| Data entries |
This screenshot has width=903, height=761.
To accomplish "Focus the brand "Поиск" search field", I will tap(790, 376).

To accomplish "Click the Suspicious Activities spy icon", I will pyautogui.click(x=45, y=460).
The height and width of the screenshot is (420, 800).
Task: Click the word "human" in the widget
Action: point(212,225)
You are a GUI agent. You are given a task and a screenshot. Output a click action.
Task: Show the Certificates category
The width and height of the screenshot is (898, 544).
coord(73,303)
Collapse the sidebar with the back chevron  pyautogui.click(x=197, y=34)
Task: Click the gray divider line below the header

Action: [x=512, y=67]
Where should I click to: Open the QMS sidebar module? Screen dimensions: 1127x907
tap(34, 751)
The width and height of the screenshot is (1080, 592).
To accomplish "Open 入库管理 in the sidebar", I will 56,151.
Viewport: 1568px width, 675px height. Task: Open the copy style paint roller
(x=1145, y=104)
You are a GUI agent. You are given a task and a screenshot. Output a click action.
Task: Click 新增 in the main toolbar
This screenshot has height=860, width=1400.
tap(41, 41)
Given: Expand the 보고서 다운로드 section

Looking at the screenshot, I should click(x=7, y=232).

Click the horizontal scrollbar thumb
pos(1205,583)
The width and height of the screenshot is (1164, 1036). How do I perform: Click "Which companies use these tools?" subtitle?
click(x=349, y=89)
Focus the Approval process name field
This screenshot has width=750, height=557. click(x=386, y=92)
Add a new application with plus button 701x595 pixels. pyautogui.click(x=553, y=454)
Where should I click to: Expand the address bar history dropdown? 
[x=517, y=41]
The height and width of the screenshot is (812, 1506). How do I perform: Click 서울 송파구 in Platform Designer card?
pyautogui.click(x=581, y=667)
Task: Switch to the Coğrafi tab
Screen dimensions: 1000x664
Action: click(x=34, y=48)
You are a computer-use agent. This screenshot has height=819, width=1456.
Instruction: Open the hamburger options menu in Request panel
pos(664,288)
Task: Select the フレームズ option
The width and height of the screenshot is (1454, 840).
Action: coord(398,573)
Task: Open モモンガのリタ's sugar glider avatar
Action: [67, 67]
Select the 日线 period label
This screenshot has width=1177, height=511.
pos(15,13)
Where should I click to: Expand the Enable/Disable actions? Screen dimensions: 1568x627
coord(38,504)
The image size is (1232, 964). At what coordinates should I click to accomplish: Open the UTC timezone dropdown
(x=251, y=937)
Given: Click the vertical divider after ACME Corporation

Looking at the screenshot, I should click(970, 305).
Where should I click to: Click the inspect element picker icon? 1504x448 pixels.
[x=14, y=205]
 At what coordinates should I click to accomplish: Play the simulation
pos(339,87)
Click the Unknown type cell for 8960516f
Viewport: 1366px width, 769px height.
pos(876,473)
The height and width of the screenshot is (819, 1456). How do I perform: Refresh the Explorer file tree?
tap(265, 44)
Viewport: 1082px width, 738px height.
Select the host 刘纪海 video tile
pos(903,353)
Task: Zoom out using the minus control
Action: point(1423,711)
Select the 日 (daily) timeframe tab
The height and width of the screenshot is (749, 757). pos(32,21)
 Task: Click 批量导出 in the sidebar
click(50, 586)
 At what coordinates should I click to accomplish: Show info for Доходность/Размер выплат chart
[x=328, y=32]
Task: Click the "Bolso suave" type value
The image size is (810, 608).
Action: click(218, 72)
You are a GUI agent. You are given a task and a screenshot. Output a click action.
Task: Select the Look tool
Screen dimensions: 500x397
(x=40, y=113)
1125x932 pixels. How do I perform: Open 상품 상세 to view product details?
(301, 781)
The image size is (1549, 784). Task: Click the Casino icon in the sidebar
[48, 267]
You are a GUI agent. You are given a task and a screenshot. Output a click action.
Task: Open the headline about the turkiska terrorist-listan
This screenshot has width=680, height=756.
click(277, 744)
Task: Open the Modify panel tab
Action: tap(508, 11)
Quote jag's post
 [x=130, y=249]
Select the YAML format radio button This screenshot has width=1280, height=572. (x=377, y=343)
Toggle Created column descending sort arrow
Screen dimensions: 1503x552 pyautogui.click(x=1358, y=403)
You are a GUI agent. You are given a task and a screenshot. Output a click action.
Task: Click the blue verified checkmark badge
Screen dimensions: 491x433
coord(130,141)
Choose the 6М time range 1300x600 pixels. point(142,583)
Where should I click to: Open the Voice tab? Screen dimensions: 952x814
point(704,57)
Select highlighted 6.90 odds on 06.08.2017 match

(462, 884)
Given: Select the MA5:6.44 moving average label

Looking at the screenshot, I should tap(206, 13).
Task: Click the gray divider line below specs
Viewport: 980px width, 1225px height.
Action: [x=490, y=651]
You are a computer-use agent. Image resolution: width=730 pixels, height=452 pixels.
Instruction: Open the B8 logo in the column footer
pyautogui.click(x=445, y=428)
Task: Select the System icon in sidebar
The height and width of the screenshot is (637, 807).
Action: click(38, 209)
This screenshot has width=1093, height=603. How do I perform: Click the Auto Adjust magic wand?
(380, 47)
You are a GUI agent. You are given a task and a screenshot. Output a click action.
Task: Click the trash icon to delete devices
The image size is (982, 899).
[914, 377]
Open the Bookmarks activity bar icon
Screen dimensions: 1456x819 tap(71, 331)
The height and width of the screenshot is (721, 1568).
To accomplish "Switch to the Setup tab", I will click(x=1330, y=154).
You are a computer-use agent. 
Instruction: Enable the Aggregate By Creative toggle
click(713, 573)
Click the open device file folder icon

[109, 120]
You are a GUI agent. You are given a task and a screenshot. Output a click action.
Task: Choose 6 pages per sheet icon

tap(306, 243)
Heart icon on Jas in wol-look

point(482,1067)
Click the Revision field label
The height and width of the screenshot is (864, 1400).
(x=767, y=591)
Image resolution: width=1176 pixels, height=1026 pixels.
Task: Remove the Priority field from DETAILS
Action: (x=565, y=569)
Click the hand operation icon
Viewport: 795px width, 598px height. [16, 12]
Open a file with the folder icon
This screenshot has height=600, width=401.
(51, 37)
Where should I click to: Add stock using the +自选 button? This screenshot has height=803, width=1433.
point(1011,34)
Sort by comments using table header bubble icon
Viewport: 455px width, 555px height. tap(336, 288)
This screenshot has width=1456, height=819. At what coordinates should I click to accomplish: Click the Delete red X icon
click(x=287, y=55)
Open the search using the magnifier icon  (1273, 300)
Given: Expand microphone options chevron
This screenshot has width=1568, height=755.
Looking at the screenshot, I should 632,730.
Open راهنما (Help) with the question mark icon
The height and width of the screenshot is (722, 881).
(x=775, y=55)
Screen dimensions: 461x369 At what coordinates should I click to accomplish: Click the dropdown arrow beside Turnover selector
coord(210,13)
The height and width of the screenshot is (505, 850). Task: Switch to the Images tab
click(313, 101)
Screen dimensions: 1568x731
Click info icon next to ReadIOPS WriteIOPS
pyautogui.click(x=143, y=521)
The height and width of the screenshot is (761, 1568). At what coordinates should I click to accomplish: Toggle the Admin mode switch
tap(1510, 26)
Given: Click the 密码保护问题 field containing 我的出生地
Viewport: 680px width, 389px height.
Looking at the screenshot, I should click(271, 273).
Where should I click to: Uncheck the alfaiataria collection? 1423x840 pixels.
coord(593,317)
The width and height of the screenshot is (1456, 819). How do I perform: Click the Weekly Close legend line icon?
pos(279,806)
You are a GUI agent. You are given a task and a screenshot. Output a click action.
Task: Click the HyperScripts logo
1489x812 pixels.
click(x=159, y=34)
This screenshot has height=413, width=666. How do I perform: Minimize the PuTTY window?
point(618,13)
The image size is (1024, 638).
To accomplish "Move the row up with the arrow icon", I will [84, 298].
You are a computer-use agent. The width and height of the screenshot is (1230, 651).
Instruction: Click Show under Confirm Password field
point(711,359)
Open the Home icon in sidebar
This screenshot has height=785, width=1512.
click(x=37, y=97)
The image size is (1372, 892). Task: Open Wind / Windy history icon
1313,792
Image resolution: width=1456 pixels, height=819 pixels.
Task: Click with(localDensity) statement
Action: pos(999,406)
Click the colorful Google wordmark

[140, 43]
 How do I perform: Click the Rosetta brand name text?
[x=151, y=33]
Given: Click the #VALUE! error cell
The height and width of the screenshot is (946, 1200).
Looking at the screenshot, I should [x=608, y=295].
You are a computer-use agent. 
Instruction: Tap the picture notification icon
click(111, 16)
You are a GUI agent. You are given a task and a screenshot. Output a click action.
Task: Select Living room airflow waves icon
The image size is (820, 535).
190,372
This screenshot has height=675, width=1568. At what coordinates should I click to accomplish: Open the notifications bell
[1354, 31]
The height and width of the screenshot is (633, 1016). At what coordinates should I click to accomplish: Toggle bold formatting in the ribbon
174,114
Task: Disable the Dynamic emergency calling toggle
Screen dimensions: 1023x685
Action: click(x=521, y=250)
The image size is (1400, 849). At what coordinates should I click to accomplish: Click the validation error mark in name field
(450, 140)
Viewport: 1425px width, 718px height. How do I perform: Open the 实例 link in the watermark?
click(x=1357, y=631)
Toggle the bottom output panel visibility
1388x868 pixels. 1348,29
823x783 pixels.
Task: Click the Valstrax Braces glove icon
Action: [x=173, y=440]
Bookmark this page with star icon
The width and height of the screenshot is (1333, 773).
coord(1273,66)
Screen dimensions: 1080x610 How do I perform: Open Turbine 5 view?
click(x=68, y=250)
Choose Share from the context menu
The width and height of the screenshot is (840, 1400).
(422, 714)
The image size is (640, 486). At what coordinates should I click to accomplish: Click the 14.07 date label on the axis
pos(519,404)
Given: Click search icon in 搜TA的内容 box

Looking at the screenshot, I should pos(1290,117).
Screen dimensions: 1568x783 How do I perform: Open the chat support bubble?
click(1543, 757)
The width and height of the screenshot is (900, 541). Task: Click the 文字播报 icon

| Exercise description |
Rewrite the lines from the line with "Click the horizontal scrollbar thumb" to the line with "[x=517, y=41]", replacing "Expand" with "Open" and keeping everything else unchanged.

| Response to the exercise |
Click the horizontal scrollbar thumb
pos(1205,583)
The width and height of the screenshot is (1164, 1036). How do I perform: Click "Which companies use these tools?" subtitle?
click(x=349, y=89)
Focus the Approval process name field
This screenshot has width=750, height=557. click(x=386, y=92)
Add a new application with plus button 701x595 pixels. pyautogui.click(x=553, y=454)
Where should I click to: Open the address bar history dropdown? 
[x=517, y=41]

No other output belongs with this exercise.